BEGIN

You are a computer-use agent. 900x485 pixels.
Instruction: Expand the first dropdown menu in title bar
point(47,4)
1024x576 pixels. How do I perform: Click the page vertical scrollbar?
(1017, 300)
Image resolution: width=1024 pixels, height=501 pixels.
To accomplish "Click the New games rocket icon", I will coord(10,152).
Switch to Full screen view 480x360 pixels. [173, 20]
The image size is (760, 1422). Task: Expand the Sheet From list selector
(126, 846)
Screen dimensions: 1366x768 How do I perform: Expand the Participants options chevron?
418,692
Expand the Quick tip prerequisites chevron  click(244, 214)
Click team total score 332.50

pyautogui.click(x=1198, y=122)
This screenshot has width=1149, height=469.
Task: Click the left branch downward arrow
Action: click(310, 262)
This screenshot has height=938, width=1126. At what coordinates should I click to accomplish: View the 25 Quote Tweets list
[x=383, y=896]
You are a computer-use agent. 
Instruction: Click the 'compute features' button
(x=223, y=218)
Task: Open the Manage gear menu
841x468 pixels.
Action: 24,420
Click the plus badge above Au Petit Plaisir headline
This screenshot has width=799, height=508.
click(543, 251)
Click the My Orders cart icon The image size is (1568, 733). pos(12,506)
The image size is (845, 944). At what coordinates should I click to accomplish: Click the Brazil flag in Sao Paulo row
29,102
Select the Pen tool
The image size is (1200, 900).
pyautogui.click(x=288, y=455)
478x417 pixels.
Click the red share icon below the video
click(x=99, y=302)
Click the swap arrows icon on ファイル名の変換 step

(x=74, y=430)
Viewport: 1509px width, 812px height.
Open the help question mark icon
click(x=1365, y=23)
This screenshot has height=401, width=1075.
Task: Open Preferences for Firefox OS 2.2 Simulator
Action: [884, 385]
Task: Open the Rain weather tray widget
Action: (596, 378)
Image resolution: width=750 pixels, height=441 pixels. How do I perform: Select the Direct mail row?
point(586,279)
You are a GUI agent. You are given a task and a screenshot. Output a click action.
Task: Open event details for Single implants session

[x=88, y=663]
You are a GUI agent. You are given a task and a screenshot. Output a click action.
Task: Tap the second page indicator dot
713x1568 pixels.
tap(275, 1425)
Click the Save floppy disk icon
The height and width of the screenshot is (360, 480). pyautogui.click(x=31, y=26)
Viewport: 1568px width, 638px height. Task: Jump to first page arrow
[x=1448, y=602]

END

Copy back the listing above exactly, but only from the line with "1024x576 pixels. How" through the line with "Expand the Quick", both ends included.

1024x576 pixels. How do I perform: Click the page vertical scrollbar?
(1017, 300)
Image resolution: width=1024 pixels, height=501 pixels.
To accomplish "Click the New games rocket icon", I will coord(10,152).
Switch to Full screen view 480x360 pixels. [173, 20]
The image size is (760, 1422). Task: Expand the Sheet From list selector
(126, 846)
Screen dimensions: 1366x768 How do I perform: Expand the Participants options chevron?
418,692
Expand the Quick tip prerequisites chevron  click(244, 214)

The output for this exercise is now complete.